[SHORT TASK]: Please count the lines of the listing below that contain the string "perform", treating uppercase and lowercase as different, and reply with only that number.

·····

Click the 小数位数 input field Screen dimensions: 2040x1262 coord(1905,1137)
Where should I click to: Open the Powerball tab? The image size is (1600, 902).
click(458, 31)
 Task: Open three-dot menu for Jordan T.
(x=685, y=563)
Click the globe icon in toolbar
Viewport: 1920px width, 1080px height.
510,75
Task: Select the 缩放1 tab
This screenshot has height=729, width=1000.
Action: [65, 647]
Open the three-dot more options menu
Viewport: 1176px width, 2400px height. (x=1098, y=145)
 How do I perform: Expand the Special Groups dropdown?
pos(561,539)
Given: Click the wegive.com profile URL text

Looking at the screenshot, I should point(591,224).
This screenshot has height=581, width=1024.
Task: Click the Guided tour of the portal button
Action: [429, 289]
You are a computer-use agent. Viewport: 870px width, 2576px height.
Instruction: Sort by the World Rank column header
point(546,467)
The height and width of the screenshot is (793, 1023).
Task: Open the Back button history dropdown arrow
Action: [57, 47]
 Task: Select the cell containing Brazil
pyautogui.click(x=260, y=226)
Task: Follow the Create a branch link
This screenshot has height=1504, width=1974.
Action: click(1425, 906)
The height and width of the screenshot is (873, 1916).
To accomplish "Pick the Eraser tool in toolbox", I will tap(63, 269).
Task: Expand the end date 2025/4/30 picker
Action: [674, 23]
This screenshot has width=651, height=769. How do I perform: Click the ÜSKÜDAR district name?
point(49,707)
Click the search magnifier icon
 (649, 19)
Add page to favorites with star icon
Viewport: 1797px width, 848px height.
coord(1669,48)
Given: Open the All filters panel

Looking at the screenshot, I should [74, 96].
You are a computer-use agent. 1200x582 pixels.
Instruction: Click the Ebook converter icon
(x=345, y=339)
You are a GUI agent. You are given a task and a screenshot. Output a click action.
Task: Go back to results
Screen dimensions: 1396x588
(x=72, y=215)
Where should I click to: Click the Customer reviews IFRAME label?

·····

[EXPECTED OUTPUT]: 2